Actually testing things.

Testing itself looks very similar, Netty just changed the method you have to call in order to send a message to your server. Now instead of handler.messageReceived(context, event); , the call you need to make is handler.channelRead(context, getRequest); . That’s ultimately the biggest mocking difference between Netty 3 and 4, but it’s also the kind of difference that takes a few hours of stepping through a debugger, looking at autocomplete options, and reading documentation to find if someone doesn’t point it out for you.

An actual test looks something like:

public void testTheGetThing() {

    Map<String, Object> testData = new HashMap<>();
    testData.put("foo", "bar");
    List<Map<String, Object>> expected = new LinkedList<>();

    handler.channelRead(context, getRequest);

    Object captured = captor.getValue();

    FullHttpResponse response = (FullHttpResponse) captured;
    String data = response.content().toString(CharsetUtil.UTF_8);
    ObjectMapper mapper = new ObjectMapper();
    List<Map<String, Object>> actual = mapper.readValue(data.getBytes(),
        new TypeReference<List<Map<String, String>>>() {});

    assertEquals(expected, actual);

public void testThePostThing() {


    StringBuilder params = new StringBuilder();
    ByteBuf buffer = Unpooled.wrappedBuf(params.toString().getBytes());
    HttpHeaders.addHeader(postRequest, HttpHeaders.CONTENT_LENGTH, buffer.readableBytes());
    HttpHeaders.addHeader(postRequest, HttpHeaders.CONTENT_TYPE, "application/x-www-form-urlencoded");

    Map<String, Object> expected = new HashMap<>();
    expected.put("foo", "bar");

    handler.channelRead(context, postRequest);

    Object captured = captor.getValue();

    FullHttpResponse response = (FullHttpResponse) captured;
    String data = response.content().toString(CharsetUtil.UTF_8);
    ObjectMapper mapper = new ObjectMapper();

    List<Map<String, Object>> actual = mapper.readValue(data.getBytes(), new TypeReference<List<Map<String, Object>>>() {});

    assertEquals(expected, actual);


As you can see, setting up the call to our Netty server is easier than before, we just have to mock the URI being tested so it gets routed to the appropriate block of handler code. The actual call to send the request has been changed, which is another change that’s easier to make once someone points out the difference to you. The biggest difference here is  captured changing from an HttpResponse to FullHttpResponse. That’s because HttpResponse, doesn’t include the actual content returned, which is bad if you’re trying to validate say…your JSON responses. So, FullHttpResponse it is.

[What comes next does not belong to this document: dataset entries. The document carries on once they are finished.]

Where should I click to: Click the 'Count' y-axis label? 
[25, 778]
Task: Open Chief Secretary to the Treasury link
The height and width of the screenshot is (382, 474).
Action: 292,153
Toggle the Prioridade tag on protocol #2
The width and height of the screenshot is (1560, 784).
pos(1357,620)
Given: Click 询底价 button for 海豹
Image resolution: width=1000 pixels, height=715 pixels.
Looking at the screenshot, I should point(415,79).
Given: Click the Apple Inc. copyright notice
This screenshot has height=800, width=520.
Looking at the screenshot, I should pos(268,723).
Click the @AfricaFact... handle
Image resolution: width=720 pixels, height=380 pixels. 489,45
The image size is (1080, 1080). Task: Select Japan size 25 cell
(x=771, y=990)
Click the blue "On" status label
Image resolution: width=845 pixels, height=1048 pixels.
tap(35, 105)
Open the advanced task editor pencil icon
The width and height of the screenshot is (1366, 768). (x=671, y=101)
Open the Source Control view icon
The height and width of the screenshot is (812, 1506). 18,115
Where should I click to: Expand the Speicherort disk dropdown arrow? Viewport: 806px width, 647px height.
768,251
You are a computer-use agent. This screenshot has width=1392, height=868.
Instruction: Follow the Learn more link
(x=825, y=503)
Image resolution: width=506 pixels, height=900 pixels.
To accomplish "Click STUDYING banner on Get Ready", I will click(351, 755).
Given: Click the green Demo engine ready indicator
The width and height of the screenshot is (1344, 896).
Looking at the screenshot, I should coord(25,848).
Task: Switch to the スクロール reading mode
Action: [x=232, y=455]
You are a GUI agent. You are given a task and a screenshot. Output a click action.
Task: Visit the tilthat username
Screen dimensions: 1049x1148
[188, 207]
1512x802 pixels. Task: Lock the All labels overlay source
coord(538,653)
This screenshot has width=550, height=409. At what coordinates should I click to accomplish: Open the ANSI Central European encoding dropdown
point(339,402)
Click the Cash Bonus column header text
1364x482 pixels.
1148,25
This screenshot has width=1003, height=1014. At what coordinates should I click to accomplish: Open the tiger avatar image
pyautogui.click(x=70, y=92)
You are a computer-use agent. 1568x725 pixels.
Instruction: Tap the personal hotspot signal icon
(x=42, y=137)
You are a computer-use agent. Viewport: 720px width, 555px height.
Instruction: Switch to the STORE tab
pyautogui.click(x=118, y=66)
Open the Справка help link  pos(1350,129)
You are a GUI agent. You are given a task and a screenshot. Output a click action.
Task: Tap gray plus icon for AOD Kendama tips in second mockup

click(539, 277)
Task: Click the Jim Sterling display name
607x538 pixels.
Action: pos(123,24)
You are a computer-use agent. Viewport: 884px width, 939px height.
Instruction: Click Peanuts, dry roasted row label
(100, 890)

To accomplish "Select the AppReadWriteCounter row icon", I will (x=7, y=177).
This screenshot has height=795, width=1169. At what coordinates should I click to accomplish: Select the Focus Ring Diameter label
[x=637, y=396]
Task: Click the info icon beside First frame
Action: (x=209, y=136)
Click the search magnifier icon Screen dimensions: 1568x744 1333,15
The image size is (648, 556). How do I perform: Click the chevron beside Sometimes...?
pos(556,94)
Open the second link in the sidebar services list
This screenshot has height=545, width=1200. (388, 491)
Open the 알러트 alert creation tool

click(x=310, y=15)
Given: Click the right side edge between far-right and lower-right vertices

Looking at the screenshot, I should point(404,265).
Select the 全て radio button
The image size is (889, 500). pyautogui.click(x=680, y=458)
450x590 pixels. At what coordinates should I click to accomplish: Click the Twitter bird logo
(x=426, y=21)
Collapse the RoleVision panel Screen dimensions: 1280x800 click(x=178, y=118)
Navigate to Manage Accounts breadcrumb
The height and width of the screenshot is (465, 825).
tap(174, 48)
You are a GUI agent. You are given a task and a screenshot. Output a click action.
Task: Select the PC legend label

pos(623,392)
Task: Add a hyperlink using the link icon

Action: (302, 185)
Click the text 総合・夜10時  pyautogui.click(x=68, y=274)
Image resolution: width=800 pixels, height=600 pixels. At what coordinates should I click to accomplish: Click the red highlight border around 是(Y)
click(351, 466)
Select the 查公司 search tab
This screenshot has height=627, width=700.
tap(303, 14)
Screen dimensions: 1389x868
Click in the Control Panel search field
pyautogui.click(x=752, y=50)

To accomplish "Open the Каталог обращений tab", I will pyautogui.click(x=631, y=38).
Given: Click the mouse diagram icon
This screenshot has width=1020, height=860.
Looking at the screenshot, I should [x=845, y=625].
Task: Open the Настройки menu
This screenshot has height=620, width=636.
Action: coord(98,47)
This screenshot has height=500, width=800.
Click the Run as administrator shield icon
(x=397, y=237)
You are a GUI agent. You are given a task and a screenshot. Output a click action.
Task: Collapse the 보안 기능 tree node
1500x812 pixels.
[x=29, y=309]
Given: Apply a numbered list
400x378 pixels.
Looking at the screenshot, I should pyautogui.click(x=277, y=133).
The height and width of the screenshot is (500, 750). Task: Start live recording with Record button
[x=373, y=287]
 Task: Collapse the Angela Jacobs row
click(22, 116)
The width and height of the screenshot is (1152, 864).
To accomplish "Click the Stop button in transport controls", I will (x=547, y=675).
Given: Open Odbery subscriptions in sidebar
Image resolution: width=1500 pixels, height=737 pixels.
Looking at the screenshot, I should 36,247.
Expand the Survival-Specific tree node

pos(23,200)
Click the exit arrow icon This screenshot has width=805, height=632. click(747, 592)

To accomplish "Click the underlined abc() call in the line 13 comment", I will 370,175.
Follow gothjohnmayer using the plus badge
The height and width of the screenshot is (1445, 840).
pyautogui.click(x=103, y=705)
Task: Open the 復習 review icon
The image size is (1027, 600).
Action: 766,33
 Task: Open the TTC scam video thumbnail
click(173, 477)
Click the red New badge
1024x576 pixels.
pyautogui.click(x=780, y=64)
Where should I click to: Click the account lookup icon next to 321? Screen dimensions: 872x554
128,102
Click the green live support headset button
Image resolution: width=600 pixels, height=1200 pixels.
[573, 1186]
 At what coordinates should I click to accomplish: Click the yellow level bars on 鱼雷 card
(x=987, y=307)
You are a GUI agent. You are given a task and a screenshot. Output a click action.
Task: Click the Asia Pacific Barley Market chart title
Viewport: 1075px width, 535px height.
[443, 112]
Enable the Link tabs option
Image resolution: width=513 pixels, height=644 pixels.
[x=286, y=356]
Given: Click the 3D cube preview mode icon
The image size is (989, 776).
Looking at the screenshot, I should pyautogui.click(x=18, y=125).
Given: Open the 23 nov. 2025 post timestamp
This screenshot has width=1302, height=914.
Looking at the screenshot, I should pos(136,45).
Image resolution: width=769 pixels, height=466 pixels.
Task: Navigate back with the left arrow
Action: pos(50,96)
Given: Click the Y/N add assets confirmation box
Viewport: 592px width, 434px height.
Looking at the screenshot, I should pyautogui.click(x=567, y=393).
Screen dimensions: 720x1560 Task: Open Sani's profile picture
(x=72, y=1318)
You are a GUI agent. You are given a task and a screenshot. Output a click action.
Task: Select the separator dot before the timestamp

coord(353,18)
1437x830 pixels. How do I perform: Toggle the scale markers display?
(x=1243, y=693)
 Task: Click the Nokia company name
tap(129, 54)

That’s the updated setup for mocking an updated Netty server using Mockito. All in all, it’s pretty straightforward, and less verbose than previous versions of Netty, which is great. There were a few points that took some concerted digging into Netty documentation, but all in this was a pretty easy update.

In other news

In the previous post about mocking a Netty server, I had mentioned wanting to generalize this into an object that we could use in other tests. I’m pretty happy to report that I abstracted a mocked Netty server into its own object. The pull request hasn’t been approved, and it’s pretty specific to our stuff. Since it’s not going to be going into 1 of our open source projects, I don’t have any code to show here, but the process is pretty straight-forward.

If you’re using the latest Netty server in your code, I hope this post helps you get unit tests up and running for your project. If you’re not using Netty, I hope this encourages you to find ways to spin up or mock an embedded server for your own web services. This process isn’t too bad, it took me a couple of days and some heavy Googling, and I’m sure whatever your setup it can be tested the same way. And while it is possible to structure your code in a manner where you’re testing everything but the web calls themselves, testing the calls in a manner closest to how they’re actually getting made in production is the ideal solution. Happy coding and good testing everybody.